The tab to house and feed the group grew to $2,500 a day, he said. The government spent $12,000 on medical care alone.

He noted that the first group of migrants included 16 people who had been deported from Jamaica before. The second group had nine.

The Turks and Caicos repatriated 124 people who arrived on one boat shortly after the quake. But the number of migrants there has not swelled, because Haitians who arrive there generally hail from Cap Haitien, which is in the north and was not affected by the tremors.

Within three days of the Jan. 12 quake, the U.S. Coast Guard sent 10 ships to Haiti.

So far this fiscal year, which began Oct. 1, 555 Haitians have been interdicted at sea by the U.S. Coast Guard. Some 1,782 were interdicted last year.

On Tuesday, the Coast Guard repatriated an overloaded vessel in international waters north of Cuba that carried 105 Haitians.

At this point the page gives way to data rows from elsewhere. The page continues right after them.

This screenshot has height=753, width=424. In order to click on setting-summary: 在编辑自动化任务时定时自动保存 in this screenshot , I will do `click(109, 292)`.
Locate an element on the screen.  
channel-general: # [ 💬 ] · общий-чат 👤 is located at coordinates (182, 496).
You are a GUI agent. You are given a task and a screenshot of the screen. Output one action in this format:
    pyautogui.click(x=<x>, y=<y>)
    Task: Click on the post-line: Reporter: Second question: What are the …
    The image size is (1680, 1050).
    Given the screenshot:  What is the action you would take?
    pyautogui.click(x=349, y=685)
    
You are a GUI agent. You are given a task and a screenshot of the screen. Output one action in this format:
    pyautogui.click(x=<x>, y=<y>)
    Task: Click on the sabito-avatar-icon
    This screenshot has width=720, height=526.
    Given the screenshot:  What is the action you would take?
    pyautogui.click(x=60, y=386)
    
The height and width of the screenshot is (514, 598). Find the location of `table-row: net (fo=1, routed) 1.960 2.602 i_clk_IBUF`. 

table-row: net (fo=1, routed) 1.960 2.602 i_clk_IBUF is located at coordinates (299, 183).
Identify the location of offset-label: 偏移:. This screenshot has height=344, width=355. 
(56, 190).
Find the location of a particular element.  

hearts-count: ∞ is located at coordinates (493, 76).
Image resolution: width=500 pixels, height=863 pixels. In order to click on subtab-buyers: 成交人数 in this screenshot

The U.S. Border Patrol reports a 15 percent decline in the number of Haitians caught making land.

Since the quake, 43 Haitians have been arrested for entering the country illegally, compared with 51 last year.

U.S. Coast Guard Adm. Thad Allen said the number of Haitians caught at sea is up now, but down historically.

The numbers may rise more, he said, when rain during hurricane season — it starts June 1 — begins flooding survivor camps. With that threat imminent, neighbor nations are eager to send the message that any new migrants will be sent home.